MY APPROACH TO HELPING
Reaching out to a complete stranger for emotional support is not easy! The healing process can be perceived as the beginning of a challenging journey. The healing process will require your willingness to want to make changes in your life. Some of us may have grown up in cultures in which asking for help is considered to be taboo or a sign of weakness. Some of us may simply not know how to ask for help and have grown used to placing our own emotional needs last. I whole-heartedly believe that the quality of our relationships with ourselves will directly impact the quality of our relationships with those around us.
Finding the right therapist is the first step in the therapeutic process. I want to invite you to view "asking for help" as a strength and an acknowledgment that the "status quo" is no longer serving you. It’s OK to fear change. Feeling heard, respected, understood, safe, and comfortable with your therapist can make the journey of self-discovery much easier.
As an adjunct faculty member and group facilitator at Pepperdine University, I have learned that the best way to assist others is through collaboration and compassion. I am passionate about witnessing others grow emotionally and live more meaningful lives.
I have a great sense of appreciation regarding the impacts of cultural societal norms, age, and family expectations on individuals’ mental well being. I have had the privilege of working with many clients struggling with developing a life that feels "balanced" and less stressful while continuing to show up for their loved ones.
REMEMBER, " YOU CAN'T POUR FROM AN EMPTY CUP." The first step towards developing healthy relationships is to build a healthy relationship with yourself.
Therapy can be the stepping stone towards learning to be "OK" with creating space or yourself in the world that can appear demanding at the time.

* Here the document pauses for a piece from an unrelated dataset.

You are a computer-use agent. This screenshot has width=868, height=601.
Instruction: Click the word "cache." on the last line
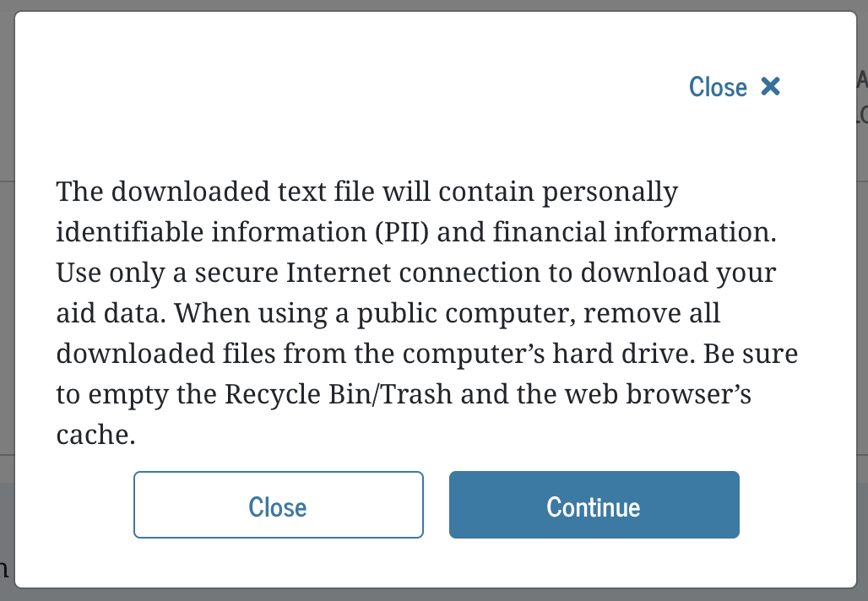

Clients often report that they find my therapeutic approach to be compassionate and nonjudgmental. My goal is to tailor sessions to meet your unique individual therapeutic needs, as no two individuals are the same. My therapeutic approach is solution focused and aims to provide clients with healthy coping skills and helpful emotional tools.
Master’s of Arts, Clinical Psychology, emphasis in Marriage and Family Therapy.
Pepperdine University, Irvine
Bachelor’s of Art, Psychology and Social Behavior,
University of California Irvine
In addition to my clinical practice, I am an Adjunct Professor at Pepperdine Graduate School of Education and Psychology where I have taught since 2016.
I currently teach Professional Ethics and Law for Mental Health Professionals.
I have also been facilitating a weekly Women’s Support Group at Pepperdine Community Center since 2014.